» Exercise directions: Give back exactly the stretch of data below from the line holding "Email Address (714, 1013)" through the line holding "About Us (1330, 55)", both ends included, and leave the remaining lines out.

↓↓↓

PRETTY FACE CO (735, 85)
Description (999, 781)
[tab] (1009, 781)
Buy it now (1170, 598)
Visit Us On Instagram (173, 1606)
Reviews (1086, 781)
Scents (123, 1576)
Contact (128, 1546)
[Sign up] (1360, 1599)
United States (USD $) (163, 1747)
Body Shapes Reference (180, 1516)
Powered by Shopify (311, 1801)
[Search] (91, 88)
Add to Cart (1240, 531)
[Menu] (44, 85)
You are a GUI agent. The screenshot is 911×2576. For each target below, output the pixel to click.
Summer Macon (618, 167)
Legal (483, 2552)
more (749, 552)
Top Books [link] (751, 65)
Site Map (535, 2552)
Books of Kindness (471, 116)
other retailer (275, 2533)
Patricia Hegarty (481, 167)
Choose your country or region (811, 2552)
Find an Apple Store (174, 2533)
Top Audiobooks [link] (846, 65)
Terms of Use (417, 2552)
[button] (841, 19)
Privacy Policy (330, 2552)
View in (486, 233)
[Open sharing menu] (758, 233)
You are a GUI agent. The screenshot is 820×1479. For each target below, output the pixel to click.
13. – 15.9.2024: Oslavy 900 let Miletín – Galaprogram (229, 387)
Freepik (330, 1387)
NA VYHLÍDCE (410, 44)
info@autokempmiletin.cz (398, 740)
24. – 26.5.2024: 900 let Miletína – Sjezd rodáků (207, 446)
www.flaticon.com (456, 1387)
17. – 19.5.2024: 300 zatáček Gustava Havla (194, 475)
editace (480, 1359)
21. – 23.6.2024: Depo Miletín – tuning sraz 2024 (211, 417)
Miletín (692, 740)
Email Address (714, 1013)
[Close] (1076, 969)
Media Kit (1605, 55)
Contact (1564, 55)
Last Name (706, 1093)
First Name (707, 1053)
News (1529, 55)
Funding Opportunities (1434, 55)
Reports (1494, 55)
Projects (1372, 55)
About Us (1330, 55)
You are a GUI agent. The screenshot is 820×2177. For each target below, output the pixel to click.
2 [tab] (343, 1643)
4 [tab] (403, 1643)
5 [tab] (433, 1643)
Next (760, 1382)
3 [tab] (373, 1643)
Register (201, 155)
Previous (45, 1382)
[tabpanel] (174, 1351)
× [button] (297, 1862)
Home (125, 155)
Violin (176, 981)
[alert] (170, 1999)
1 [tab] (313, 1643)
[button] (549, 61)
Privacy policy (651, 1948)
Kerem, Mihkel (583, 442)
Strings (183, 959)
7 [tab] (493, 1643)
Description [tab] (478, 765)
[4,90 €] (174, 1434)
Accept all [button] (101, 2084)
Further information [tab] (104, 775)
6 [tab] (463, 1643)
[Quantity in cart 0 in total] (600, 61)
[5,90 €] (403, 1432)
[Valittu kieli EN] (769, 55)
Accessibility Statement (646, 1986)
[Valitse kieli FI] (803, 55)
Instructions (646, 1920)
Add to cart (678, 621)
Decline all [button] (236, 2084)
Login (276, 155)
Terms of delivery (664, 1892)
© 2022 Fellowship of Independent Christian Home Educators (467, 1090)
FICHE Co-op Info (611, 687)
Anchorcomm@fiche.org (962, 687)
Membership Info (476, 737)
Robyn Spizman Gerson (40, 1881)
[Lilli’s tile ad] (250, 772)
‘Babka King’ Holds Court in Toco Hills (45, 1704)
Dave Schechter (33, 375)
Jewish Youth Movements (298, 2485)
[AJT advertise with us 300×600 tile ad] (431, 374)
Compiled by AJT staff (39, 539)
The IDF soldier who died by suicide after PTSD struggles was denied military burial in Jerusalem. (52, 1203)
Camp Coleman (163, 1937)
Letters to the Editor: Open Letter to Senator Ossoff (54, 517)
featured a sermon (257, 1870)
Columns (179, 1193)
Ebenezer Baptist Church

↑↑↑

» Task answer:
Email Address (714, 1013)
[Close] (1076, 969)
Media Kit (1605, 55)
Contact (1564, 55)
Last Name (706, 1093)
First Name (707, 1053)
News (1529, 55)
Funding Opportunities (1434, 55)
Reports (1494, 55)
Projects (1372, 55)
About Us (1330, 55)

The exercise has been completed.